鷲尾:そうですね。表現の仕方については悩むところがあったので、一人で曲を延々と聴いて、とにかく歌詞を読み込みました。この曲は“カジノにいる小悪魔的な女性”というテーマなので、ちょっと背伸びする感覚でしたね。小竹さんからは「『カタい男性を纏って生きてみたい』という女性になりきって」と言われました。

小竹:「ダイヤモンドのようにガードがカタい男性を落とす小悪魔的な女」という感じですかね。スタッフともこの曲に関しては「いい意味で裏切っていこう」と話して、大人っぽい歌い方をしてもらいました。

鷲尾:プライドが高い女性を演じたという感覚です。<あなたに私をあげるわ>って、あからさまに上から目線じゃないですか。実際はネガディブな性格なので(笑)、自分の中でスイッチを入れて臨みました。

――続く「imagination」も、英語詞を大胆に使った楽曲です。

小竹:これは、自分史上最速で書きあがった歌詞で……。1時間掛かってないんです。曲を受け取った数時間後には鷲尾と歌合せをやっていた(笑)。

鷲尾:私たちもびっくりしたんです! すごく早かったですよね。

――前のインタビューでは早くて2~3時間と教えてもらったので、大幅更新ですね。

小竹:いろんな人の恋愛話を聞いていると、振り回されている女性って結構多くて。基本的に恋愛の歌詞は“魔性の女”的なものが多いのですが、ずるい男性を描くのは面白いかもしれないと考えたときに、<私、あなたの何なのかしら>という歌詞が浮かびまして。そこからはアイデアがスラスラ出てきて、気づいたら書き終わっていました。

鷲尾:この曲は、自分のなかでは「一番若い曲かな」と思っていたので、可愛らしすぎないように、でも暗くなりすぎないように、ちょうどいいバランスを見つけながら、歌詞がより伝わるにはどうすればいいかを意識しました。共感してくれそうな若い世代のファンも多いですし、私も好きな曲なので、人気が出てほしいなと思います。

小竹:それぞれ、「ラッキー7」が20代、「Imagination」が10代、「Virgin Snow~初心~」が30代の女性というイメージなんですよ。この曲はアメリカンポップスな感じがあって、そのあたりから感じた若さを歌詞にも反映させています。

鷲尾:小竹さんの書く歌詞って、メロディの埋め方が特徴的なんですよね。歌っていて楽しいので、全曲「これはこうやって歌った方が面白いかも」と思いながらレコーディングしています。

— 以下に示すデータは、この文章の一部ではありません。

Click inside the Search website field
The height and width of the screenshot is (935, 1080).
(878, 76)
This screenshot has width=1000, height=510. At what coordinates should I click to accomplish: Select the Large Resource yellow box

「Imagination」だと、<どうして>が3つあるから、全部歌い方を変えてみたくなって、実際に歌い分けました。

小竹:4曲のなかで、この曲が一番どう歌うか想像つかなかったんです。でも、実際打ち返してくれたものを聴いて安心したし嬉しかったです。この曲のパフォーマンスも早く見たいですね。